Federal law currently provides an exclusion of $5.49 Million (going up to $5.6 Million in 2018) of an individual’s gross estate making that amount exempt from federal gift and estate tax.  Many people are surprised to learn that the calculation of their gross estate generally includes the value of beneficiary-designated assets such as life insurance policies and retirement accounts.  This surprise is particularly startling with respect to life insurance proceeds, which are generally understood to be ‘non-taxable’ (which is likely true with respect to income taxes).  For individuals with assets over this exclusion amount, estate planning is a must.  Even those with assets approaching that level, or who expect to reach that level in the future (as a result of events such as a large inheritance, for example) should make it a consideration.  Aside from the total value of an individual’s assets, there are certain types of assets you may own and other matters that could make taxes an important consideration in preparing your estate plans. 
Estate Planning for Business Owners.

In addition to the above considerations, business owners should be planning for business succession when they make their estate plans.  Business succession planning addresses matters of whether family member(s) or others, such as business partners or employees, will own or run the business after the owner’s death.  These succession planning considerations bring their own dynamics and challenges, which are particularly difficult when deciding which of several child/children/family member(s) will be involved and how the ownership of the company will be structured in the future.  Generally, the owner knows what is best for the future of the company.  A failure to put in place a succession plan can result in significant adverse results on the business and family after the owner’s death, including subsequent disputes, unfairness (among children, for example), loss of value to the business, unintended tax consequences, or even the failure of the business.  A significant percent of businesses do not make it to or through a second (or later) generation, and a failure to plan will almost certainly increase that likelihood.

Advanced Directives.

In addition to planning for after your death, estate planning should address the handling of your health care and financial assets during your lifetime through documents known as advanced directives.  These documents include a power of attorney to address financial and certain health care matters, and an appointment of health care representative to address health care decisions, each of which appoint another person(s) of your choice to make those decisions for you when you are not competent to do so (either temporarily or permanently), or at any time if you so choose.  Another type of advanced directive is a living will, which expresses your wishes as to the use or continued use of life prolonging measures.  There are also various other directives that express your wishes, including preferences as to cremation versus burial or as to the standby guardian for your children.  
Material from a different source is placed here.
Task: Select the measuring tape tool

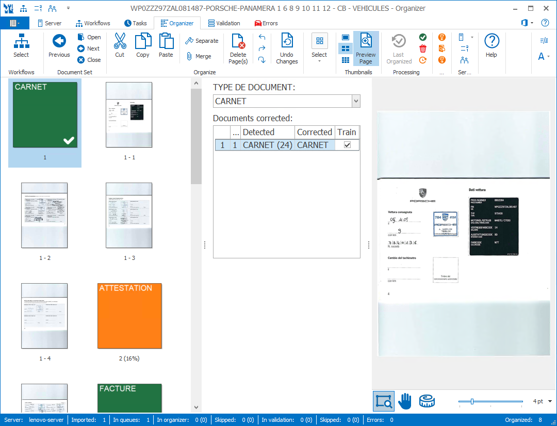Action: coord(427,401)
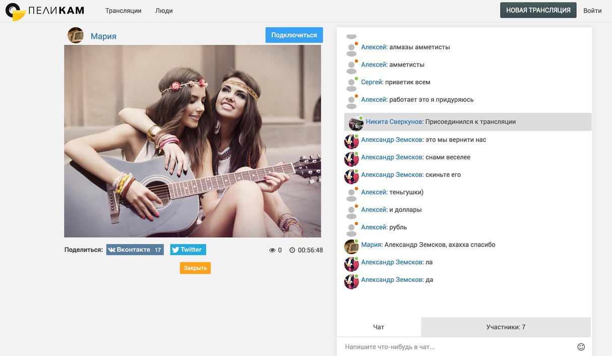
Task: Open the Трансляции menu item
Action: tap(123, 11)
We also recommend that you talk with your adult children about these documents and encourage them to have at least a power of attorney and appointment of health care representative prepared.  Even if adult children think they have no other reason to consider estate planning, these documents are important because without them, it may be difficult, cumbersome, expensive or even impossible for a parent to make decisions on behalf of an adult child in the event of his or her untimely injury or illness, making an already difficult situation much worse for you and your family.

Conclusion

This article broadly addresses common considerations and topics that arise in the context of estate planning.  However, the process of completing estate planning is specific to each individual and family.  It initially involves compiling a list of your assets and liabilities and then deciding your intentions and wishes with respect to both your health and assets during your lifetime and after death.